The emphasis of the present article will be touching only a shade from the vivid palette of colors which embodies: the sales contract, focusing on the problematic of the “buy- back” option.
Having anything but an uneventful history, this legal institution has found itself at the opposite end of many legislative reforms, considering it’s use in usury, being a legal façade use by loan sharks to impose excessively high interest rates. For the sake of diversity, we will be referring to the sales contract with a “buy-back” clause as repurchase agreement as well.
How does the repurchase agreement work?
Probably redundant, it’s worth to remind that we are still in the presence of a sales contract, which happens to have a unique clause that states the following: if the contract concludes, the seller, for a said period of time, can request to buy back the asset which he previously sold, without needing the consent of the buyer.
If we put ourselves in the position of the buyer, we might ask the question: “why would we want to use such a variation of contract”.
The most common use of a repurchase agreement stands in using it a way to loan a sum of money without needing to lodge a security such as a mortgage while avoiding the disadvantages of foreclosure proceedings which can be considerably time-consuming and come with it’s on share of inconveniences.
Even if at first glance it is a bit challenging to see how such a mechanism of loaning works, appearances can be deceitful for it is very simple once we sort out the basics.
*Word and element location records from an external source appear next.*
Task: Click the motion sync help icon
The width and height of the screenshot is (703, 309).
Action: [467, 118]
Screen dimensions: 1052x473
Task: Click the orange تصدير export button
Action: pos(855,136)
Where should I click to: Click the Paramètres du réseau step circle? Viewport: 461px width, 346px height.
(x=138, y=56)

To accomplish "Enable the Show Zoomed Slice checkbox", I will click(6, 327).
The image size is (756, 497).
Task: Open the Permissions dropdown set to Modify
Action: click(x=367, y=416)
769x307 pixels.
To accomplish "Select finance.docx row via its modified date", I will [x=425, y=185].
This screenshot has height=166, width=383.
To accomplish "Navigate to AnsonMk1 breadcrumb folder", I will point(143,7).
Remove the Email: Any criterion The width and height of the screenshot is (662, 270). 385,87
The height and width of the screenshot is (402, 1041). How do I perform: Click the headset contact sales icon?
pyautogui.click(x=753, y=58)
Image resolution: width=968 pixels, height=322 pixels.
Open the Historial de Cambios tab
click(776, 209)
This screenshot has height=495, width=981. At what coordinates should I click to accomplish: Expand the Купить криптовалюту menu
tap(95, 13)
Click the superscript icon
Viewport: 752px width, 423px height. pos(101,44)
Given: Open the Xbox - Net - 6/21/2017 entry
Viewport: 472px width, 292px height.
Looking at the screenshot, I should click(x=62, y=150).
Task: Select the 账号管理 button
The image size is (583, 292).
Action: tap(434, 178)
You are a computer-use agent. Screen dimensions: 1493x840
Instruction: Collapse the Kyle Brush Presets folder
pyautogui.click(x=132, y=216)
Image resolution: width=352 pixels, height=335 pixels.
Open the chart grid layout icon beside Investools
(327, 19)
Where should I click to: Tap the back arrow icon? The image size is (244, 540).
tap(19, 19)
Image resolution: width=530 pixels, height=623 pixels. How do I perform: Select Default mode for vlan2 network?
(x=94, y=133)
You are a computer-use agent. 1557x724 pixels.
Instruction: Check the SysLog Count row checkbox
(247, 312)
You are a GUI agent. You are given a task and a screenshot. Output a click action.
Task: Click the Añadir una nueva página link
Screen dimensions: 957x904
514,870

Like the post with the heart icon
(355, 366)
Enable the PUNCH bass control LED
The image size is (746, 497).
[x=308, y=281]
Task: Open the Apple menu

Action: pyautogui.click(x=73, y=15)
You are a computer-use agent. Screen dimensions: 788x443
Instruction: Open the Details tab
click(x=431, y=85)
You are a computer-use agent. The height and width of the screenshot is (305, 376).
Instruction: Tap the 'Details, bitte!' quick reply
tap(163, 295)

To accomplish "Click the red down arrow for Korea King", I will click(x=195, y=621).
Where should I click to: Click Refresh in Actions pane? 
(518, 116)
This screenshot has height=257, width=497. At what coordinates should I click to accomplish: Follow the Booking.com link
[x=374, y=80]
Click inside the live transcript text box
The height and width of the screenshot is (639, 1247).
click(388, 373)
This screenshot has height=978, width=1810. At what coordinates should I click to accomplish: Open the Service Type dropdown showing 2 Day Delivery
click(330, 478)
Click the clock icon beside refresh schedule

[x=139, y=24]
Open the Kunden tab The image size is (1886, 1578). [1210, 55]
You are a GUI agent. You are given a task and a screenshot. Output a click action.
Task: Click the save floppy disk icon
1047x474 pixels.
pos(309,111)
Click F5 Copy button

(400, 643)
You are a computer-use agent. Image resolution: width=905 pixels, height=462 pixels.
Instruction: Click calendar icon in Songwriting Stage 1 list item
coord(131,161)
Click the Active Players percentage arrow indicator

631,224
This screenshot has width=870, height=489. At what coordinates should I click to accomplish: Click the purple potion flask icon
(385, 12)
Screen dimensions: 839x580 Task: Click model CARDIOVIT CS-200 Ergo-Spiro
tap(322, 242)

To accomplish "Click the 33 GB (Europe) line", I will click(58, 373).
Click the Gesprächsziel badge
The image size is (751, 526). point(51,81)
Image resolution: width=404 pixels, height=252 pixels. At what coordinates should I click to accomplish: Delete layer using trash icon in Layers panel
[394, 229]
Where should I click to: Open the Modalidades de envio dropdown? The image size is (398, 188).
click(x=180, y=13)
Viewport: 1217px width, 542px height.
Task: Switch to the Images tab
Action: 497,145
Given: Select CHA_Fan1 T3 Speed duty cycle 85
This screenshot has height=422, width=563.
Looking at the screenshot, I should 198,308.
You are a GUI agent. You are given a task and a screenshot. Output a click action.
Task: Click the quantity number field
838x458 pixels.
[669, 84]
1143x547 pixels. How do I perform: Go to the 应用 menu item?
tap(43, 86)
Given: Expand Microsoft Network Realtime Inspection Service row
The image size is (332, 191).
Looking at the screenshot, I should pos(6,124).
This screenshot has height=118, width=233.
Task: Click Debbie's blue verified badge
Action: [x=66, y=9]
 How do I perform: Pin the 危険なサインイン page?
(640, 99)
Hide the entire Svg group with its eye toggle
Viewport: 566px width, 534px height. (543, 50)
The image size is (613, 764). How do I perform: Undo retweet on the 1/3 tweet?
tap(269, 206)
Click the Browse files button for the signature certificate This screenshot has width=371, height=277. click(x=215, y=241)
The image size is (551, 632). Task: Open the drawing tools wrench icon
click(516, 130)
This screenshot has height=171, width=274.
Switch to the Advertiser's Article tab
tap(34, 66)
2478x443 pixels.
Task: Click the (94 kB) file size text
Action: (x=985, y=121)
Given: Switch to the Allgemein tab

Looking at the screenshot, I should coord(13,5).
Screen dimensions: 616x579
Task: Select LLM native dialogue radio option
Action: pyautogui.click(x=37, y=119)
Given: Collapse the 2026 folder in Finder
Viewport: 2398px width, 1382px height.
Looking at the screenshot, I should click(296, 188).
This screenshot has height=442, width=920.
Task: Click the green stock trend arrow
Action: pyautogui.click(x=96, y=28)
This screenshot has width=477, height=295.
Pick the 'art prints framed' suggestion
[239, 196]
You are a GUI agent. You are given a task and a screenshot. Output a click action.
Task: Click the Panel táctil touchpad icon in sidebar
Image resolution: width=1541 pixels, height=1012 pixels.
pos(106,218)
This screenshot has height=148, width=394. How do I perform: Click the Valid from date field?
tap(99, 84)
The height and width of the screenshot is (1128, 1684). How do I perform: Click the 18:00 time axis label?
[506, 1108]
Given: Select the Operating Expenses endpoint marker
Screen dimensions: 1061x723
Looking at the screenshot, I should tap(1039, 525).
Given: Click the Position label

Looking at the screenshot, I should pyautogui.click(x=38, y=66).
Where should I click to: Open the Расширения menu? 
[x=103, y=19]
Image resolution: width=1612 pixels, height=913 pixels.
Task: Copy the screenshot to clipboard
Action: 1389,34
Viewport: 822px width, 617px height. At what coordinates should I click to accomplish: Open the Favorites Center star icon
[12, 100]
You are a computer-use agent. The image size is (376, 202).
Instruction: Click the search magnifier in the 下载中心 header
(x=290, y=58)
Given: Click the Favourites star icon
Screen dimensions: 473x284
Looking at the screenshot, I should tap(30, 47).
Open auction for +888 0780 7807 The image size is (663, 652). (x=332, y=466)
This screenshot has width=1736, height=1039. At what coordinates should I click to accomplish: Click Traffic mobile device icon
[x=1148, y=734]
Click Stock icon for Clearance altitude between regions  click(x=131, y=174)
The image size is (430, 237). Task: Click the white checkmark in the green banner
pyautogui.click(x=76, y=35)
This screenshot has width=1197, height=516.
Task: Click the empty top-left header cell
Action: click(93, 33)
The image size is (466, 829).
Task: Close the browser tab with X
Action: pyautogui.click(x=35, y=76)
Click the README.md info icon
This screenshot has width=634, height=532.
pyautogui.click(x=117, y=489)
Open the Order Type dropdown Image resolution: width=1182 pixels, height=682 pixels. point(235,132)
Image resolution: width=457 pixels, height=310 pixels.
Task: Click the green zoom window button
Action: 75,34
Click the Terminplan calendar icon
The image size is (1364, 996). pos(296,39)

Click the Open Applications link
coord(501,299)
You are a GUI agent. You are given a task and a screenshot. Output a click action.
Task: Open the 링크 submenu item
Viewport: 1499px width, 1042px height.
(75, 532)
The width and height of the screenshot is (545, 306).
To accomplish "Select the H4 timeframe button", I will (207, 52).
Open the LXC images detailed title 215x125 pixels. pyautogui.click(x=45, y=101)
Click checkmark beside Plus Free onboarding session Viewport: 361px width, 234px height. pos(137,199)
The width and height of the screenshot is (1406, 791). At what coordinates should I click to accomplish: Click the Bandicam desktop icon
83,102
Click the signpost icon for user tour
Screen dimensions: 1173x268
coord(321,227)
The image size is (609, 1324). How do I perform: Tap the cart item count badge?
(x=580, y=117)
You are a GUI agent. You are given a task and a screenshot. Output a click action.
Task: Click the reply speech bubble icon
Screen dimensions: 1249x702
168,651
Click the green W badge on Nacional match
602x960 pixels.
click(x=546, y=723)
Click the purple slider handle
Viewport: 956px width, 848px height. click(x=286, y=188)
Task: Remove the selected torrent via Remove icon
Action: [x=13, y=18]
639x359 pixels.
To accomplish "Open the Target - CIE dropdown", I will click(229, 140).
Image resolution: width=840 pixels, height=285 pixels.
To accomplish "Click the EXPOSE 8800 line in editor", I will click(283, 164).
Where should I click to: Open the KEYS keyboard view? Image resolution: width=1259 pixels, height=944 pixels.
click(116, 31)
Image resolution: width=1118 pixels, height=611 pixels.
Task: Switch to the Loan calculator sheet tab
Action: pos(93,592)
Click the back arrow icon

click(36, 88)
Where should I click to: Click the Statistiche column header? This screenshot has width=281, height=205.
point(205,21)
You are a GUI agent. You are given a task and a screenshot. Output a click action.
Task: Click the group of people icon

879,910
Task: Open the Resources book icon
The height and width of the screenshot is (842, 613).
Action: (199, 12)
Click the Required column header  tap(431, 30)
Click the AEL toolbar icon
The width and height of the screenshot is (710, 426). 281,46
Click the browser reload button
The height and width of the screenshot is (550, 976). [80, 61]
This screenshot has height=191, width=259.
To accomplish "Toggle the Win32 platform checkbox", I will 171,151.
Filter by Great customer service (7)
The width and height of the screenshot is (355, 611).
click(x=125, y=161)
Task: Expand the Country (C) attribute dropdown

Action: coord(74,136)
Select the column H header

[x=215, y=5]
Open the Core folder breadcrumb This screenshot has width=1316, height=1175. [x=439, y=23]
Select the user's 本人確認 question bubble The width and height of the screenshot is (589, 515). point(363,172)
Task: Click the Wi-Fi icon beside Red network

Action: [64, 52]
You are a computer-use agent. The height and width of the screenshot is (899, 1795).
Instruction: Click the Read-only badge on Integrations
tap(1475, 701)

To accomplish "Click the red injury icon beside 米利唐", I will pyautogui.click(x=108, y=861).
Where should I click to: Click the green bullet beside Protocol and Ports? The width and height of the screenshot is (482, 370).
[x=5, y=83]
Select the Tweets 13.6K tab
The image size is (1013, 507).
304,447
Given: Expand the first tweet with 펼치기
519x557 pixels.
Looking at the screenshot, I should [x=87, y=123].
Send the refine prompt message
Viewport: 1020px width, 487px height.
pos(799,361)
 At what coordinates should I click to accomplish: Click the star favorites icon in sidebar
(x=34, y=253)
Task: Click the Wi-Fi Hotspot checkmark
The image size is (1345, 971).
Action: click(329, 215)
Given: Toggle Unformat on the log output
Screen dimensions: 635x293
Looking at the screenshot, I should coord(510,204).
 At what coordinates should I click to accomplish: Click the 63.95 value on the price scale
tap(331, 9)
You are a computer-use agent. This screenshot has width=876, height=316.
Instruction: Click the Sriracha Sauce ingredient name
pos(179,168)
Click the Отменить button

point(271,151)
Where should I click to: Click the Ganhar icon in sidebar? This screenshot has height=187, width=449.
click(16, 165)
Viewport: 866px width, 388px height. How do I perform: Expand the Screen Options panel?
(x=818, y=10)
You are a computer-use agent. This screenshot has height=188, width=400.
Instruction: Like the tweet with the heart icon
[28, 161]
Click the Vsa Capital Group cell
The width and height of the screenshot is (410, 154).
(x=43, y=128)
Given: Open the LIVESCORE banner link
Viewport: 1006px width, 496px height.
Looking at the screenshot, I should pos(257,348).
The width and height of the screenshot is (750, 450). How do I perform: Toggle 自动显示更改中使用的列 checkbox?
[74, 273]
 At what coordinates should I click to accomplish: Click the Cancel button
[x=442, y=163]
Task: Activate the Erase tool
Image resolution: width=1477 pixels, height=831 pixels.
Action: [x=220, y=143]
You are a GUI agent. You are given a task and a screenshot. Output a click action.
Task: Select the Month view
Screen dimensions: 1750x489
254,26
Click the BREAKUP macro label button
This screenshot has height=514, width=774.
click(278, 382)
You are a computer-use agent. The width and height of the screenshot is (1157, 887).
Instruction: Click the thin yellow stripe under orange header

Let’s say X has an urgent need for a sum of money to be able to pay his debt that has accumulated over time, Y has enough money to spare and he is willing to borrow some to X, but he wants to be sure that he will be getting his money back in case X is not able to pay back his loan. Andrew also doesn’t want to go through the procedures of sorting out a mortgage. The two of them come up with a plan of action: X has a car and he will sell it to Y for a price that is usually lower than the market price and X has the option to buy back the car within a period of 4 years after the conclusion of the contract, but for a slightly bigger price than the one that he sold it for(adding the legal interest rate for each year that has passed until he exercised his option to buy back.
This way X will now have the sum of money that he needed in order to pay his loans and in case he will save enough money to buy back his car, Y on the other hand will either end up with a car that he bought for a smaller price than the market average or with a profit consisting of the interest that was paid for the loan alongside the expenses regarding the sales contract that were covered by him.
The limitations of the repurchase agreement
As it is mentioned in the civil code, the upper limit of the duration in which the repurchase can occur is 5 years, for any period that is greater, it will be legally capped at 5 years. This is reasoned based on limiting the duration of incertitude, as a buyer it is not a pleasant experience knowing that your asset can be repurchased at any time without being able to have any say about it. On the other hand, any period smaller than 5 years is perfectly valid.
Considering it’s history, we must remember that in the past it has been used by loan sharks to mask usuries and give the appearance of perfectly legal contracts, we are talking about interest rated that can well exceed 50% annual interest, without entering in the specifics of this operation, we must note the fact that the buyers in the contract can amass considerably large profits with this speculative legal manoeuvres.
To stop this practice, the law states that any difference of price between the purchase and repurchase that exceeds the legal interest rate will make the repurchase price be equal with the purchase price. Concluding, it is not only impossible to charge interest greater than the legal limit, but trying to do so sanctioned so severely that the person who tries to do so will receive NO interest in the end. Considering this, we must be very careful when we are building the repurchasing agreement.